Il y avait beaucoup de désaccords chez les protestants quant au contenu de la réforme. La révolution devait-elle suivre les enseignements de Luther, Zwingli et Calvin ou prendre une orientation plus radicale ? Les différentes factions ne voulaient pas des mêmes stratégies et les changements brusques étaient fréquents. L'homme qui a écrit le projet de loi original de l'Ecclesiastical Appeals Act, Thomas Cromwell, a été exécuté en 1540 sur ordre du roi, et l'architecte de la Réforme en Angleterre, l'archevêqueThomas Cranmer, a été brûlé au bûcher en 1556.
Pendant le règne du fils d'Henri VIII, Edouard VI (entre 1547 et 1553), l'élan révolutionnaire a inscrit définitivement l'Angleterre dans le protestantisme. Mais comme le souligne l'historien Eamon Duffy, du fait du dépouillement systématique des autels durant cette période, beaucoup de sujets anglais ont eu un sentiment de désagrégation et d'aliénation. Une grande nostalgie en faveur de l'ancien ordre s'est alors emparée de la société, et à la mort d'Edouard, sa sœur Marie Ire qui lui a succédé a voulu inverser le processus.
Mais une contre-révolution exige une stratégie aussi radicale qu'une révolution. L'Etat anglais se montrant de plus en plus brutal et barbare, beaucoup de sujets anglais ont conclu que la contre-réforme elle-même était viciée.
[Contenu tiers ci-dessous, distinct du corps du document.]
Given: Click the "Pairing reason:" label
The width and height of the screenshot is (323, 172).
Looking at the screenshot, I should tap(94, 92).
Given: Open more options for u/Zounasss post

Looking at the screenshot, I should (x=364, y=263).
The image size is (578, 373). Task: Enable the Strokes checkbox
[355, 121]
Après la mort de Marie, la reine Elisabeth Ire est parvenue à un compromis. Cependant, nombre de questions théologiques restant sans réponse, la Réforme a été suivie d'un cycle de révolutions et de contre-révolutions violentes qui s'est prolongé durant des décennies. Il a fallu plus d'une génération pour que le conflit s'apaise.
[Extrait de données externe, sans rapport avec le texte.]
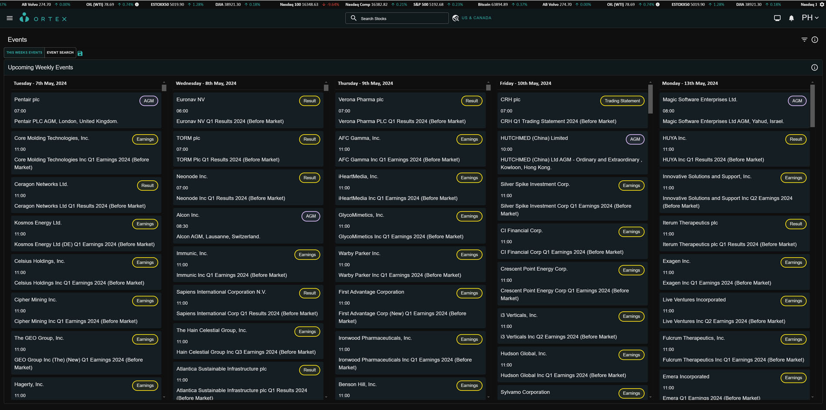Viewport: 826px width, 410px height.
Task: Click scroll-down arrow in Tuesday column
Action: click(164, 397)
Henri VIII voulait être enterré dans une énorme tombe devant laquelle se diraient des messes catholiques destinées à le célébrer. Aucun de ses deux souhaits n'a été exaucé. Le mieux que pouvait faire la Grande-Bretagne était de l'oublier et d'avancer. Alors que May négocie les dernières étapes du Brexit, elle devrait tenir compte des leçons de l'ère des Tudor. La plupart du temps la révolution dévore ceux qui l'ont initiée.